Ergibt diese Gesamtabwägung, dass für das nachvertragliche Wettbewerbsverbot unter Berücksichtigung des Schutzes der berechtigten Interessen der Gesellschaft ein derartiges Interesse fehlt, so ist die Vereinbarung ohne Rücksicht darauf nichtig, ob eine Karenzentschädigung versprochen wurde oder nicht.

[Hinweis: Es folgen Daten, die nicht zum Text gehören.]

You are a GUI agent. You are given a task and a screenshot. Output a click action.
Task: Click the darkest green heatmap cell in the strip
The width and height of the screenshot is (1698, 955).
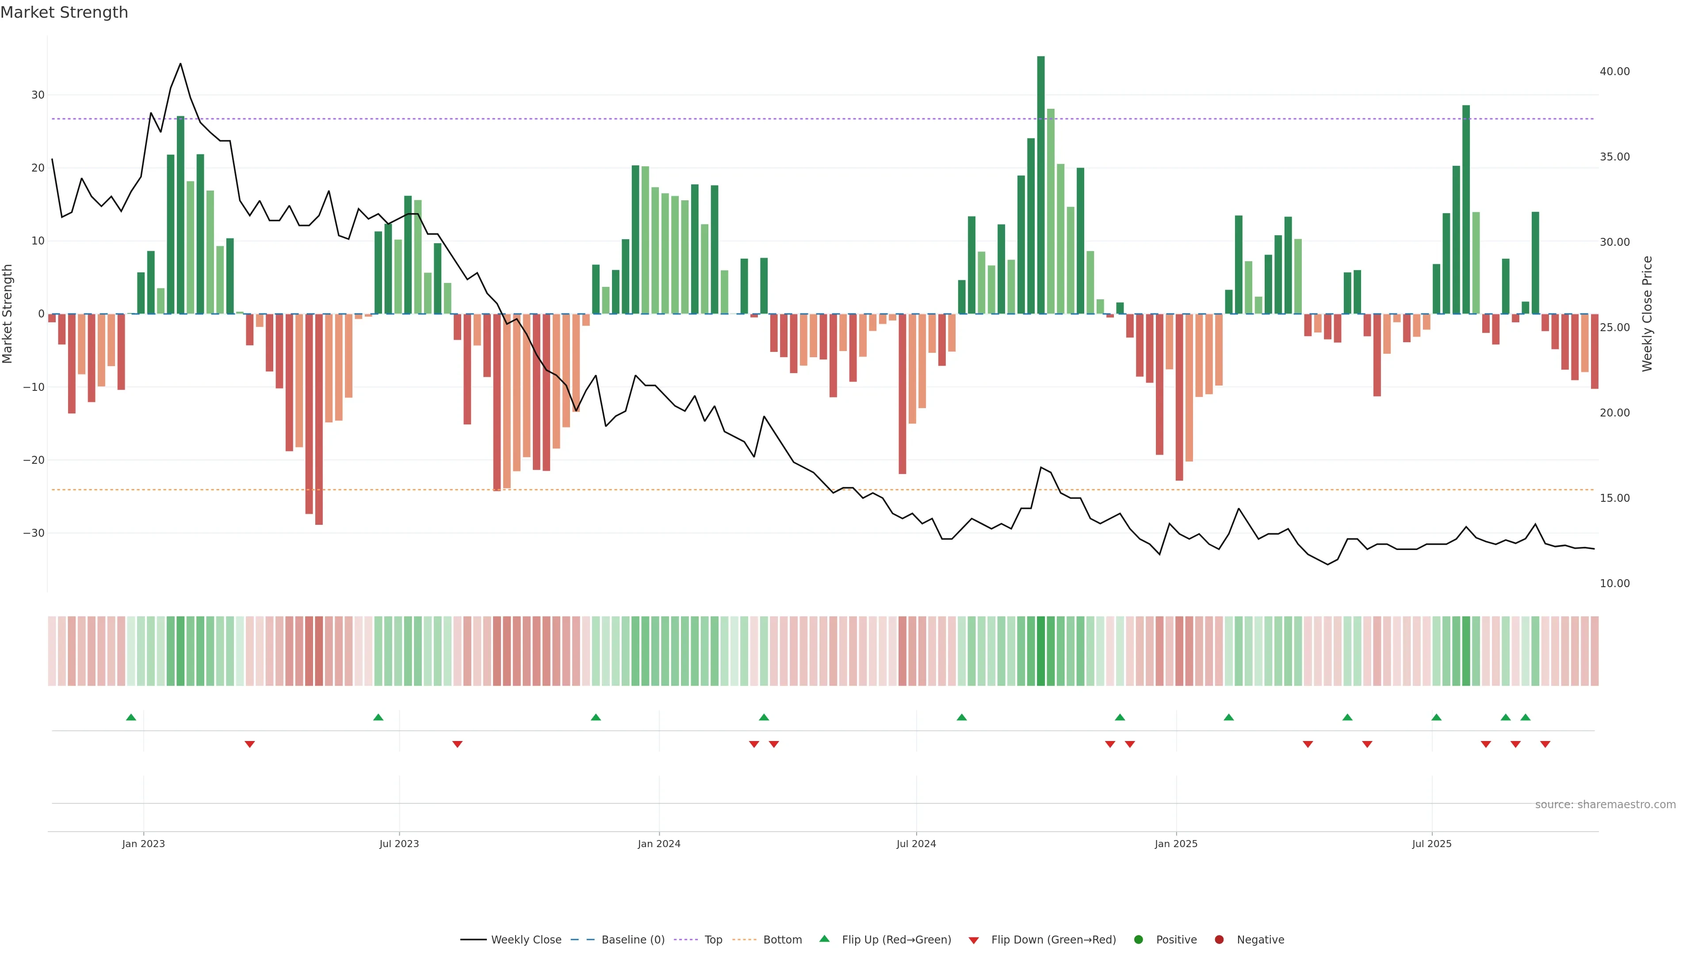[1041, 651]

h) Eine geltungserhaltende Reduktion der einzelnen Regelungen auf ein vertretbares Maß kommt - abgesehen vom Ausnahmefall der Überschreitung der zeitlichen Beschränkung (hierzu BGH, Urteil vom 29.10.1990 - II ZR 241/89, WM 1990, 2121; Urteil vom 29.01.1996 - II ZR 286/94, NJW-RR 1996, 741; Urteil vom 08.05.2000 - II ZR 308/98, WM 2000, 1496; OLG Zweibrücken MDR 1990, 336) - bei umfassend sittenwidrigen, nicht allein wegen der unangemessenen Laufzeit gegen die guten Sitten verstoßenden Wettbewerbs verboten nicht in Betracht (BGH, Urteil vom 29.10.1990 - II ZR 241/89, WM 1990, 2121; Urteil vom 18.07.2005 - II ZR 159/03, WM 2005, 1752; OLG Düsseldorf ZIP 1999, 311; Scholz/Uwe H. Schneider, GmbHG a.a.O. Rn. 184; Münch-Komm-BGB/Armbrüster, 5. Aufl. § 138 Rn. 161; vgl. MünchKomm-AktG/Spindler, 3. Aufl. § 88 Rn. 47; Staudinger/Sack, BGB Neubearb. 2003 § 138 Rn. 109; a.A: Zöllner/Noack in: Baumbach/ Hueck, GmbHG a.a.O. § 35 Rn. 201). Die geltungserhaltende Reduktion findet ihre Grenze dort, wo die Sittenwidrigkeit einer wettbewerbsbeschränkenden Regelung nicht allein in der zeitlichen Ausdehnung liegt, sondern weitere zur Anwendbarkeit des § 138 BGB führende Gründe hinzutreten. Dann nämlich geht es nicht mehr lediglich darum, eine bloß quantitativ zu weitgehende, im Übrigen aber von dem anzuerkennenden Willen der Parteien getragene Regelung auf das zulässige Maß zurückzuführen. Vielmehr müsste bei einer nicht bloß aus der quantitativen Überschreitung der zulässigen Grenzen hergeleiteten Sittenwidrigkeit das Gericht auf den übrigen Inhalt des sittenwidrigen Geschäfts rechtsgestaltend einwirken, um den Einklang mit der Rechtsordnung herzustellen. Das überschreitet den den Gerichten eingeräumten Gestaltungsspielraum, weil die unterschiedlichsten Regelungen denkbar sind, um z.B. einen sachgerechten, die verfassungsrechtlichen Wertentscheidungen berücksichtigenden Interessenausgleich herbeizuführen.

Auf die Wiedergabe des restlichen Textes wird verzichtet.